Word and element pointing entries:

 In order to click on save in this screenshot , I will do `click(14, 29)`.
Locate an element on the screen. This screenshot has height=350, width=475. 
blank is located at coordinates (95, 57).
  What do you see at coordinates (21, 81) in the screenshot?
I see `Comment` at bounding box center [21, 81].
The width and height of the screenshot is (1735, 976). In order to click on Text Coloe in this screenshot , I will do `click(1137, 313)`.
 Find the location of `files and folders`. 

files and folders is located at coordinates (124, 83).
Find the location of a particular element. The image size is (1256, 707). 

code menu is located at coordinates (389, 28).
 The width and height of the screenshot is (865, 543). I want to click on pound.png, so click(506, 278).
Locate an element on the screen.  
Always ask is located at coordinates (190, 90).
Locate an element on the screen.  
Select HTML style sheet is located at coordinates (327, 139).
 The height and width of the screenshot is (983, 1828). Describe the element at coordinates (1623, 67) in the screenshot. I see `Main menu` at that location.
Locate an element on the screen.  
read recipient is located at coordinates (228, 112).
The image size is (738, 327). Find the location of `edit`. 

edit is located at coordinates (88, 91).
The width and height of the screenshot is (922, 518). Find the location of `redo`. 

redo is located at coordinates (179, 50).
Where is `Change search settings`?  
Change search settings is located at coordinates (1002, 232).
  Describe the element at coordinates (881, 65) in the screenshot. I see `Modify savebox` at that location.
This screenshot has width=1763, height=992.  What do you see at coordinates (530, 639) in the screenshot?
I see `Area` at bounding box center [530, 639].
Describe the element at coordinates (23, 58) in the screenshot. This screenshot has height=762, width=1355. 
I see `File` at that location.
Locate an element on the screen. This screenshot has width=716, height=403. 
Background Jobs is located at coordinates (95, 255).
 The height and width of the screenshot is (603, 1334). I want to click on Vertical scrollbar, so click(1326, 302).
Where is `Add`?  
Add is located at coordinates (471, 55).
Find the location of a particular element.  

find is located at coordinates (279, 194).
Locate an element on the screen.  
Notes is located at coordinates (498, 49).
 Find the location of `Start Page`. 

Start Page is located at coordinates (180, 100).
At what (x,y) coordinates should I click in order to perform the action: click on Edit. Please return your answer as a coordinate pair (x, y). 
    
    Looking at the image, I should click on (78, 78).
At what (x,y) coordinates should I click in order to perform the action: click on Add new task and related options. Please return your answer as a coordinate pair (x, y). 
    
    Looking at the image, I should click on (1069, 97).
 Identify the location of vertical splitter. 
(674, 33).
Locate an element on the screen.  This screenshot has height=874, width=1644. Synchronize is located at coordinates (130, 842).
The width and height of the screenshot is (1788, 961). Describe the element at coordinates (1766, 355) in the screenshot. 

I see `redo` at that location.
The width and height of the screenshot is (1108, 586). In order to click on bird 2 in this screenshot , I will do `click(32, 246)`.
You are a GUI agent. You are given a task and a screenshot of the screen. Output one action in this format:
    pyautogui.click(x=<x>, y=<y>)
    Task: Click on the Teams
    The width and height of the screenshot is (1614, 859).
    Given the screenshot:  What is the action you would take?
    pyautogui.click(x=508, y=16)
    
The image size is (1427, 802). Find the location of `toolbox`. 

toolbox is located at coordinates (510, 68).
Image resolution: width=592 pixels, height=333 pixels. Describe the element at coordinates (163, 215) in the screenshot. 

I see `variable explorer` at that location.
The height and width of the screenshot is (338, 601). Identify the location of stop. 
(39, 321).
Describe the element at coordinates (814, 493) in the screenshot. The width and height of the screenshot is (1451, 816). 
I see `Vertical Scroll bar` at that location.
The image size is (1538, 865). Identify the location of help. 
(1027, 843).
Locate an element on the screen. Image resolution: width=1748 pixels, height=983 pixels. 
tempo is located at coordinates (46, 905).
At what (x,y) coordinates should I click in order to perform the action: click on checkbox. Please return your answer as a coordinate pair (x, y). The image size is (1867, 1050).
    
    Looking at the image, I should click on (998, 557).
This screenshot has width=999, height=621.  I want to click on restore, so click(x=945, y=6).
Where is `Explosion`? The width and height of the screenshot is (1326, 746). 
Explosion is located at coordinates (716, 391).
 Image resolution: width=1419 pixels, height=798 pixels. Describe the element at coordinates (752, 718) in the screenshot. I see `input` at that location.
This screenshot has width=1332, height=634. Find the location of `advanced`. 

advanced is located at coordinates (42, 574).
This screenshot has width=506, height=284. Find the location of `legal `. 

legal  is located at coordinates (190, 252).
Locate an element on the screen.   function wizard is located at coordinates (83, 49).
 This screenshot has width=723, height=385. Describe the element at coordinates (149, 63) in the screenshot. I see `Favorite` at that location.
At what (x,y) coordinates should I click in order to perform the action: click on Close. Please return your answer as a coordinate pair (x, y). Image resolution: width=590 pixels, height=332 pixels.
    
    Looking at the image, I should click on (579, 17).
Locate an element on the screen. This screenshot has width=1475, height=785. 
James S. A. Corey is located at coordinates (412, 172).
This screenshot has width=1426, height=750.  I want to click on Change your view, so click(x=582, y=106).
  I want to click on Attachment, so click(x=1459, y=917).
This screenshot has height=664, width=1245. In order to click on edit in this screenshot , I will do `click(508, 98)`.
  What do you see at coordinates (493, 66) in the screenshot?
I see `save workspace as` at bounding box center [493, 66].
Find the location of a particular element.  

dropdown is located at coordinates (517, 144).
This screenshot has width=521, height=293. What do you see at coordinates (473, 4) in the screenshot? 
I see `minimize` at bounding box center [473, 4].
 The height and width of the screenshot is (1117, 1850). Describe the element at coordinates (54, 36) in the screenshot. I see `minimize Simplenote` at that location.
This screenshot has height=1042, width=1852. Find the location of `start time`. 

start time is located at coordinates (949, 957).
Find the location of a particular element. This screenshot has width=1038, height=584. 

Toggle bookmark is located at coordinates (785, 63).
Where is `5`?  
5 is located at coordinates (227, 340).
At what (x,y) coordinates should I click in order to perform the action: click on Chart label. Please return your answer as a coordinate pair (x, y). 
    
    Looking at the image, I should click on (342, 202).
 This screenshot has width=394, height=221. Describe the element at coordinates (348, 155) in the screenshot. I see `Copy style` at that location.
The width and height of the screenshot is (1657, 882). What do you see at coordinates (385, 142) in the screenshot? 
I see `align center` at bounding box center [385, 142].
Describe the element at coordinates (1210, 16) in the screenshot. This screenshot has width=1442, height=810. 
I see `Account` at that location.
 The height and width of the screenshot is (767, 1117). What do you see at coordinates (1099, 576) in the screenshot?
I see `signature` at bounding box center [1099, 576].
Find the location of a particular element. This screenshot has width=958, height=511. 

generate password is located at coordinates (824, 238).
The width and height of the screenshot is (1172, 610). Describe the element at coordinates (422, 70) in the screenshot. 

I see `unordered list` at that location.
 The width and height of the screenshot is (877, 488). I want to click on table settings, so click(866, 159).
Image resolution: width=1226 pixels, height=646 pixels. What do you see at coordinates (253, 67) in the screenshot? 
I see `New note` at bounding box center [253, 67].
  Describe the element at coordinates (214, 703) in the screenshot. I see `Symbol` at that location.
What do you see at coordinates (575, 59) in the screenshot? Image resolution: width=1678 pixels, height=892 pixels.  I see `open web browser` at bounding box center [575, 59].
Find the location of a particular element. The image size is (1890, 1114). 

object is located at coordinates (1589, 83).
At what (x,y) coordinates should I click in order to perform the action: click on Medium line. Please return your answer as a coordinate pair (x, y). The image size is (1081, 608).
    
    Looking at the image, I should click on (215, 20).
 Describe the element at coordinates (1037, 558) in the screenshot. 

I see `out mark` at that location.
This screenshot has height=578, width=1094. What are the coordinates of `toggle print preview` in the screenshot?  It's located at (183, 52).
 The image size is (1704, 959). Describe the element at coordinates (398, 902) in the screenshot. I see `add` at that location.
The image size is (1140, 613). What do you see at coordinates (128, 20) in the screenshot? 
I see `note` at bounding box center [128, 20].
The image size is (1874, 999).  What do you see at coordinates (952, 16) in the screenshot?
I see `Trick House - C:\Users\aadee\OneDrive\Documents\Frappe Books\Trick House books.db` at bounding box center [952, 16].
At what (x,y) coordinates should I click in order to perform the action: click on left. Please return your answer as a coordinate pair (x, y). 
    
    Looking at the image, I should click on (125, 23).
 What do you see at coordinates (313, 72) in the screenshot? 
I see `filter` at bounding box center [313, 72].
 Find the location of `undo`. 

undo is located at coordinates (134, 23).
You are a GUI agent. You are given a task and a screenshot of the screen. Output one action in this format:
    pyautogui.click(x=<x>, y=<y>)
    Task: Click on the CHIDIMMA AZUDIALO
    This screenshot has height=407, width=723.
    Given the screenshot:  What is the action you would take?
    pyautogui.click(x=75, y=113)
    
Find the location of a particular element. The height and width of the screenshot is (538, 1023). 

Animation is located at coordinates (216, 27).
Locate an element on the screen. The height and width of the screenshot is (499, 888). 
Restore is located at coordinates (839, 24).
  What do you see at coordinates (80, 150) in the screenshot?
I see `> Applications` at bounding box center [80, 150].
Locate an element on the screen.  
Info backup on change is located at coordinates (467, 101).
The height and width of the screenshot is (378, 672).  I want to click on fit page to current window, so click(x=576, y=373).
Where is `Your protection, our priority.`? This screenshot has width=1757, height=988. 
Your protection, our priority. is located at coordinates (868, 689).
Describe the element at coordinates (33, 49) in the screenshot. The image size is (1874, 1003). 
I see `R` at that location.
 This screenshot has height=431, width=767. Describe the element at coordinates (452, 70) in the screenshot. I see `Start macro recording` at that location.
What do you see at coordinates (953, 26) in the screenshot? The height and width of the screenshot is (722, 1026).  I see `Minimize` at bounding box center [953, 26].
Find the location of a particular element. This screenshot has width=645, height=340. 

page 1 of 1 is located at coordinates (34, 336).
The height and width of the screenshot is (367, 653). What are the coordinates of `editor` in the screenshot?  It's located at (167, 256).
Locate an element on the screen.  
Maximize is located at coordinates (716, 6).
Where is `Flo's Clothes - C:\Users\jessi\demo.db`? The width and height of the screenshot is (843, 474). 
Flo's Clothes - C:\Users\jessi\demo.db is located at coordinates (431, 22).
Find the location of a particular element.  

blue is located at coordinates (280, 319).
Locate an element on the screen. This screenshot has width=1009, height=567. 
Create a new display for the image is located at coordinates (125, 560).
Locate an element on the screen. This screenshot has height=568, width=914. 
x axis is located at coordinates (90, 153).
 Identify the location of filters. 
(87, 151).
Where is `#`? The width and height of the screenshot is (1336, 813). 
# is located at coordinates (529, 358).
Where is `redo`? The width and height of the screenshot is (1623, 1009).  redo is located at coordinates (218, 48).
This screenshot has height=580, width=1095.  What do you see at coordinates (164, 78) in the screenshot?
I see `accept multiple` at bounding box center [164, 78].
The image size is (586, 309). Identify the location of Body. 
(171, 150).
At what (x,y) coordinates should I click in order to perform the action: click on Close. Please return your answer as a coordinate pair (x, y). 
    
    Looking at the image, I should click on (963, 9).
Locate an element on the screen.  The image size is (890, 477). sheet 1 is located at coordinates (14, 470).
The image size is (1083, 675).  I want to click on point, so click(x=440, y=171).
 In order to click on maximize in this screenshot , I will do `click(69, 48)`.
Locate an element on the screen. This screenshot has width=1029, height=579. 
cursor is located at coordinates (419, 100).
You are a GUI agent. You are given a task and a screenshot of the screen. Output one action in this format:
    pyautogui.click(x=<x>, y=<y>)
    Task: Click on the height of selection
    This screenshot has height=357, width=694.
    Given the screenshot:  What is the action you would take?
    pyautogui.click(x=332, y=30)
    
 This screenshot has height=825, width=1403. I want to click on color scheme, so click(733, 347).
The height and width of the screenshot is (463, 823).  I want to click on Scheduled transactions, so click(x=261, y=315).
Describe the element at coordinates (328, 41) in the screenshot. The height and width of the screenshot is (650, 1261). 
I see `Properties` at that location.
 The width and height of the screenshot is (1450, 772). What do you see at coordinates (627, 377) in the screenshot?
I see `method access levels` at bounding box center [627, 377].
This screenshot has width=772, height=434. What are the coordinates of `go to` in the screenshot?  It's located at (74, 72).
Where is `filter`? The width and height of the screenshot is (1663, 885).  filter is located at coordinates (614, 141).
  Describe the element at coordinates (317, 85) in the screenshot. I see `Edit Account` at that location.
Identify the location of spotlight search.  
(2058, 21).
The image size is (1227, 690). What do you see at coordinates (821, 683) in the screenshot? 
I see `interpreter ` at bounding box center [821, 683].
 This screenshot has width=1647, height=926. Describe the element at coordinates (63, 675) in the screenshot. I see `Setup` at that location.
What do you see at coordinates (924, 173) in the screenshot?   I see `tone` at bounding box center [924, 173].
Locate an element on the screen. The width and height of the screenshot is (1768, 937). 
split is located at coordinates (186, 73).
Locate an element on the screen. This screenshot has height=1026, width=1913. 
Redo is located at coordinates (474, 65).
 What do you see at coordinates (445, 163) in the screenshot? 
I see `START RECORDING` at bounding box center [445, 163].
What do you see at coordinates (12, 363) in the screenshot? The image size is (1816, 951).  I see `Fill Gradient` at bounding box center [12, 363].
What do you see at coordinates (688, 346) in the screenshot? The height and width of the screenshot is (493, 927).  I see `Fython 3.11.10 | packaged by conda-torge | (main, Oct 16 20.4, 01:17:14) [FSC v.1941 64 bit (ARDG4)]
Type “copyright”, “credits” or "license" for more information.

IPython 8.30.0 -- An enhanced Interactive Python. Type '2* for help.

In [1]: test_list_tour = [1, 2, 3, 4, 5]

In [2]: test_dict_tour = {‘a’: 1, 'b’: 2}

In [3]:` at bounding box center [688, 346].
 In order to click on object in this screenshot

* [Written task]: Reproduce verbatim the lines from the one containing "has width=958, height=511." through the one containing "center [128, 20].", both included.

* [Written answer]:
Find the location of a particular element. This screenshot has width=958, height=511. 

generate password is located at coordinates (824, 238).
The width and height of the screenshot is (1172, 610). Describe the element at coordinates (422, 70) in the screenshot. 

I see `unordered list` at that location.
 The width and height of the screenshot is (877, 488). I want to click on table settings, so click(866, 159).
Image resolution: width=1226 pixels, height=646 pixels. What do you see at coordinates (253, 67) in the screenshot? 
I see `New note` at bounding box center [253, 67].
  Describe the element at coordinates (214, 703) in the screenshot. I see `Symbol` at that location.
What do you see at coordinates (575, 59) in the screenshot? Image resolution: width=1678 pixels, height=892 pixels.  I see `open web browser` at bounding box center [575, 59].
Find the location of a particular element. The image size is (1890, 1114). 

object is located at coordinates (1589, 83).
At what (x,y) coordinates should I click in order to perform the action: click on Medium line. Please return your answer as a coordinate pair (x, y). The image size is (1081, 608).
    
    Looking at the image, I should click on (215, 20).
 Describe the element at coordinates (1037, 558) in the screenshot. 

I see `out mark` at that location.
This screenshot has height=578, width=1094. What are the coordinates of `toggle print preview` in the screenshot?  It's located at (183, 52).
 The image size is (1704, 959). Describe the element at coordinates (398, 902) in the screenshot. I see `add` at that location.
The image size is (1140, 613). What do you see at coordinates (128, 20) in the screenshot? 
I see `note` at bounding box center [128, 20].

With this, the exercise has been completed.